More than 1000 donors give $40,000 to family burgled after tsunami evacuation
The Mill family continue to be overwhelmed by the generosity of some after burglars ransacked their New Brighton home.
The family who evacuated due to tsunami warnings about 2.30am on Monday returned to find thousands of dollars of electronic equipment and their daughter's hearing aid device stolen.
But by 3.30pm on Tuesday, a Givealittle page set up for 12-year-old Alisha Mill and her family had reached more than $41,000.
More than 1000 people had donated to the page, with amounts ranging from $10 to $200, from as far away as the United States and China.
"It doesn't change what happened within my home, but it does change our view on society," mum Melissa Mill said.
"For every one bad egg there are 100 good eggs.
"For something like this to happen reminds us that we are all only human."
The thieves took a GoPro camera and iPad, televisions, sports gear and a $5000 hearing device before taking off in Matt Mill's silver Mazda BT-50 ute, registration EPP79.
Alisha has FSHD, a form of muscular dystrophy, which affects her ability to walk and means she has some hearing loss. The stolen device transmits her teacher's voice to a hearing aid.

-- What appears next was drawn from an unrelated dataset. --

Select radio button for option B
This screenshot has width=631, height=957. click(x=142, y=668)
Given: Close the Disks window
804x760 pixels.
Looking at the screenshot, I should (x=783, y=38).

Melissa Mill said the family were still discovering new missing items and damage, including tampering with the ignition of her own work vehicle.

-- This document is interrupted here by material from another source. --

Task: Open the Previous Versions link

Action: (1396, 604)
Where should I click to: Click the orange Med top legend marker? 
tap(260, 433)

As husband Matt had needed the family's wheelchair van to get to work on Tuesday, that left her stranded at home, she said.
Visitors have also showered the family with donations and goodwill, including Christchurch Mayor Lianne Dalziel, Canterbury District Commander Superintendent John Price and strangers.

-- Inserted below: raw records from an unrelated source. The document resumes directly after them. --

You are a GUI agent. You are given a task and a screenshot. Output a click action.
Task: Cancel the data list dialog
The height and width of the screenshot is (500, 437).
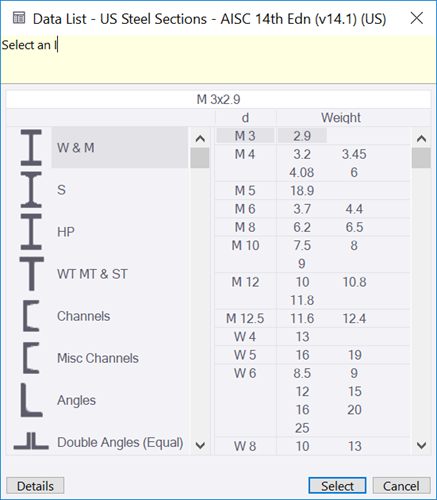click(x=401, y=486)
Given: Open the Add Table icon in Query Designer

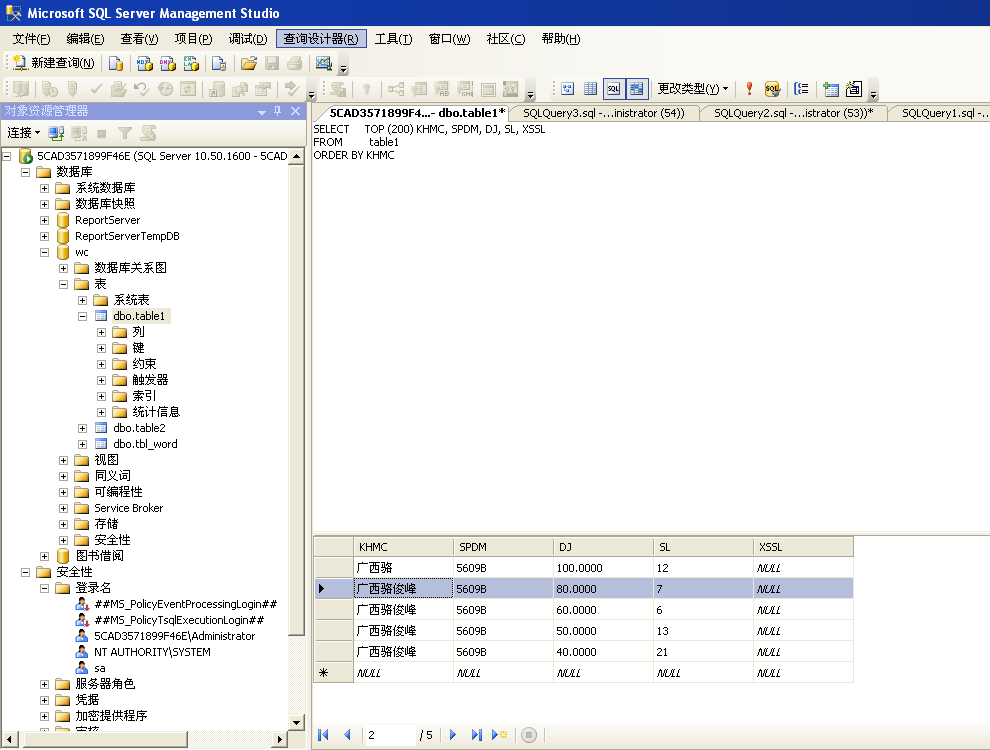Looking at the screenshot, I should pyautogui.click(x=833, y=88).
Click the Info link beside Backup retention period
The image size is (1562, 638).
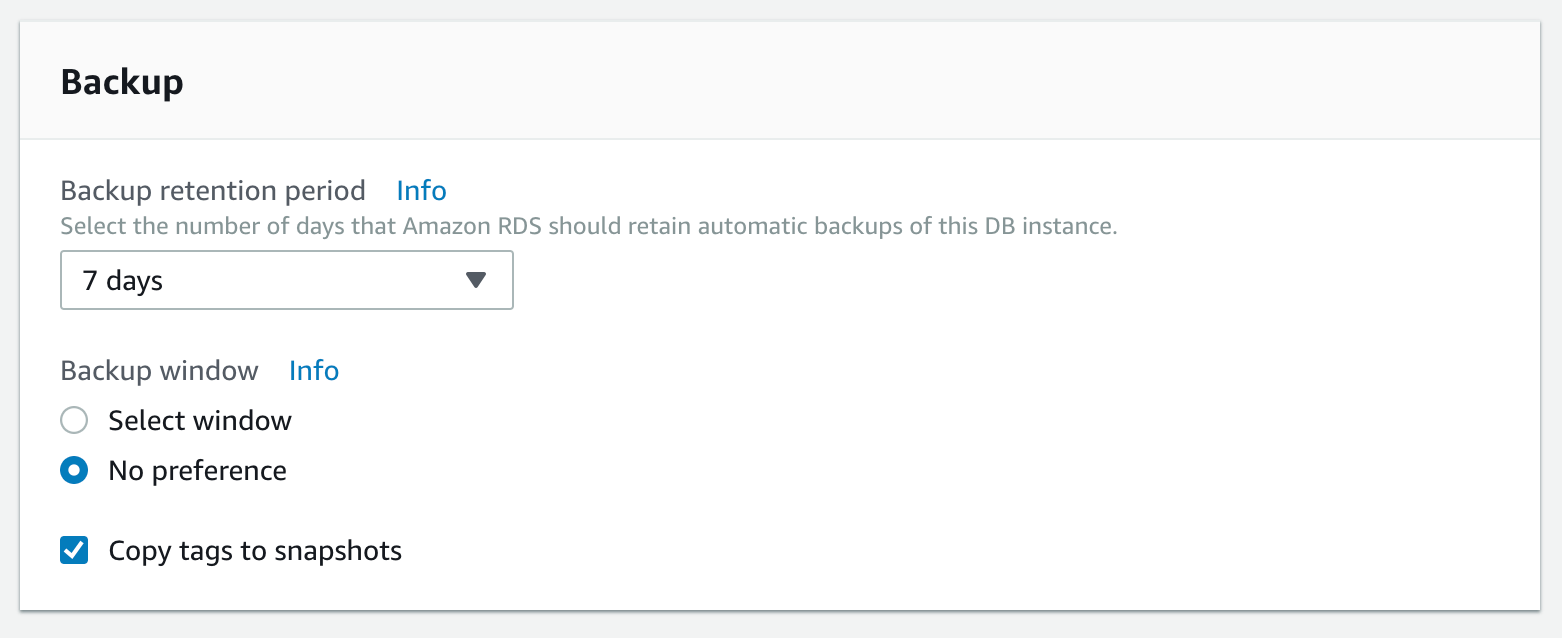click(x=421, y=190)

"I had a man just come before and he didn't speak, he just handed me an envelope . . . I could see that he had a disability of his own but for him to come to my home was amazing.
"I gave him a big cuddle. I've cuddled everyone that's come here because they all seem so sad."
Melissa Mill said the usually private family still had not been able to return to normality on Tuesday.
Eldest daughter Skyla had returned to school to sit NCEA exams, but younger sister Alisha had remained home.
"[Alisha] is still at home. The door slammed before and she got a huge fright. She's still a bit on edge," said Melissa Mill.
Donations had almost tripled what the Mills estimated they would need to recover their lost items, so were working with Givealittle to find a solution for the remainder of the money.
"We're going to just cover costs where we need and if the general public and society and everybody, if they're happy with it, we'd like to help the other victims.
"[Givealittle have] updated the page and they've emailed all the donors . . . I really want it to be positive, I'm overwhelmed, I'm so happy and grateful for everybody."
The Mill family home was one of eight Christchurch properties, residential and commercial, targeted by thieves after a large earthquake triggered a tsunami warning on Monday.
Police responded to 19 burglary-related calls in total, but it was later established that 11 of these had taken place prior to the earthquake and evacuation.
"It is extremely disappointing that at a time when people are facing such a traumatic event and communities are coming together to support one another, there are others who are only interested in taking advantage," Canterbury District Commander Superintendent John Price said on Monday.
"This sort of offending really scrapes the bottom of the barrel, especially for Cantabrians who have endured so much heartache in similar circumstances over the last five years."